Yesterday, Israeli Prime Minister Netanyahu outlined his agenda for his trip to New York for the opening of the General Assembly of the United Nations this month. Netanyahu will hope to remind both his American ally and the international community of the nuclear threat from Iran and, as the New York Times reports, restated a four point plan that would take the world back from the brink of a confrontation:

Mr. Netanyahu told his cabinet that Iran must stop enriching uranium, remove enriched uranium from the country, close its nuclear plant near Qum and stop what he called “the plutonium track.”

“Until all four of these measures are achieved, the pressure on Iran must be increased and not relaxed, and certainly not eased,” the prime minister said in a statement released by his office.

Netanyahu’s right that these are exactly the measures needed to ensure that Iran really is stopped from developing a nuclear weapon but the chances of this argument getting much of a hearing next week are slim and none. Even if Netanyahu brings cartoon characters in costume with him to the U.N. podium to illustrate the imminent danger of Iran’s growing stockpile of refined uranium as well as their plutonium alternative in a follow-up to the cartoon red line straight out of Wiley Coyote’s Acme catalogue that he drew last year, it’s almost certain he will be overshadowed by the appearance of the West’s great hope for peace with Iran: the Islamic regime’s new President Hassan Rouhani. Though evidence of Rouhani’s alleged moderation is still lacking, the contrast with his predecessor Mahmoud Ahmadinejad is so great that many in the media and official Washington are starting to speak of him as an Iranian version of Bobby Kennedy. With Rouhanimania in full bloom in New York, the Israeli insistence on telling the truth about Tehran’s intentions and the need for the West to not get suckered into another round of dead-end negotiations with the Iranians will make Netanyahu appear to be a party-pooper.

Full credit should be given to Iran for doing everything possible to feed the Rouhanimania of a Western foreign policy establishment and media eager to help President Obama back down from his repeated promises to stop Iran. As the Washington Post reported yesterday, the real boss of Iran, Supreme Leader Grant Ayatollah Ali Khamenei endorsed Rouhani’s outreach by saying it was time for “heroic leniency.” The regime also freed 11 political prisoners in an effort to weaken the critique of Iran’s appalling human rights policy.

But the main centerpiece of the Iranian charm offensive remains Rouhani, a veteran Islamist who was one of Ayatollah Khomeini’s foot soldiers and later served as part of the country’s security apparatus when it began sponsoring international terrorism such as the attack on the Jewish communal building in Buenos Aires, Argentina that took the lives of 85 persons. Rouhani has exchanged letters with President Obama and has become the almost obsessive focus of many in the West on the idea that Iran is about to change its policies. As I wrote yesterday, Rouhani’s statements about accepting Syria’s wishes about its future and offer of closing one of its nuclear facilities are being interpreted as signs that his presidency can provide a reset of relations with Iran.

While prisoner release and nuclear reactor shutdowns would be welcome, those who buy into Rouhanimania need to understand whom it is they are dealing with and put his strategy into the context of Iran’s long-term goals.

Permitting Rouhani to run in the fake presidential election that Iran held was a masterstroke by Khameini. Though a rigid Islamist tyrant, he seems to have a grasp of international public opinion. Allowing Ahmadinejad to become the public face of Iran around the world was a terrible mistake. The former Iranian president’s public embrace of anti-Semitism and Holocaust denial made it easier for Westerners to understand just how brutal the Islamist state really is. Removing him from the picture and replacing him with someone that can be represented as a moderate who desires peace changes nothing of substance in Tehran but it is just the excuse to embark on a new round of diplomacy with Iran that the Obama administration desired.

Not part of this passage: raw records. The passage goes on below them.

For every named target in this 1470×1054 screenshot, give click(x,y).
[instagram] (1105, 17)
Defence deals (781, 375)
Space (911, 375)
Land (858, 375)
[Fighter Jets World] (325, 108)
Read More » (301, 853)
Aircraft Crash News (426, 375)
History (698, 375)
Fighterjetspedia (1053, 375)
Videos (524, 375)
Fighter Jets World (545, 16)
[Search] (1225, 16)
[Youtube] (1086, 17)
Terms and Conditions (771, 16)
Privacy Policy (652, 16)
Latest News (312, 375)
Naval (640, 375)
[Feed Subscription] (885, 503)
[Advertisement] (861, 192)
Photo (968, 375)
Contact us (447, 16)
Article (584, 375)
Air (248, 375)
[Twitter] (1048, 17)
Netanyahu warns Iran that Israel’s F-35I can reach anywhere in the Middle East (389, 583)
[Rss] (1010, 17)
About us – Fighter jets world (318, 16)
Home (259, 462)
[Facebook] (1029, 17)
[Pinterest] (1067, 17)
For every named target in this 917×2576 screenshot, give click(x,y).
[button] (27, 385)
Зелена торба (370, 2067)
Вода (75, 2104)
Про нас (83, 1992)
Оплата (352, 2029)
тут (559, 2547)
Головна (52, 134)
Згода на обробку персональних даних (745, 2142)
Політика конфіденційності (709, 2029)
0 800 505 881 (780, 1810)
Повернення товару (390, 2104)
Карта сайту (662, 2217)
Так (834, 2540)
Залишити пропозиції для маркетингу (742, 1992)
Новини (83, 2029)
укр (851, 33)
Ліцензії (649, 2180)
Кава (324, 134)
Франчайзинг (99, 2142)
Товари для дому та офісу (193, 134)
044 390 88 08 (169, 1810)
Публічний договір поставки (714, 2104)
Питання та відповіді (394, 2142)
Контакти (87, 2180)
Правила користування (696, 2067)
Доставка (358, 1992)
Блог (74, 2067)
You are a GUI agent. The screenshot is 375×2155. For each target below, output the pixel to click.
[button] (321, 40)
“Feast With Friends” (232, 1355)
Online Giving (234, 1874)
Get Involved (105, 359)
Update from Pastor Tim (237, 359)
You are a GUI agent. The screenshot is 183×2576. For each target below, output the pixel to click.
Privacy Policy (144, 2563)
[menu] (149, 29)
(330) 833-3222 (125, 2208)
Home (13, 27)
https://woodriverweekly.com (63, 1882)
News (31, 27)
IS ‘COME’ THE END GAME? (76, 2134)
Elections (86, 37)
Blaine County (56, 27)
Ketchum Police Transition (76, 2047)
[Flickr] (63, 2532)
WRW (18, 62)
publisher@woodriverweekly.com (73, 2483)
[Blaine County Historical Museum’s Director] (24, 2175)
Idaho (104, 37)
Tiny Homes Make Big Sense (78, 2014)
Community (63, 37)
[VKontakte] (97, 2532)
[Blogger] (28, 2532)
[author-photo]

As long as Rouhani surrenders nothing of value to the West — including its right to pursue nuclear capability — he will serve a useful purpose for a regime that has suffered from the international sanctions applied against it in recent years. But those who buy into Rouhanimania need to understand that his goal is the lifting of those sanctions, not stepping back Iran’s sponsoring of international terrorism, ceasing its military intervention in the Syrian civil war or giving up its nuclear options. Moreover, as long as he keeps the West engaged in diplomacy there is no chance the U.S. or Israel will be able to attack Iran’s nuclear facilities before it is too late.

It may be too much to hope for the U.S. to see through this charade but these are points to remember as we watch Rouhani become everyone’s favorite Iranian in the UN media crush.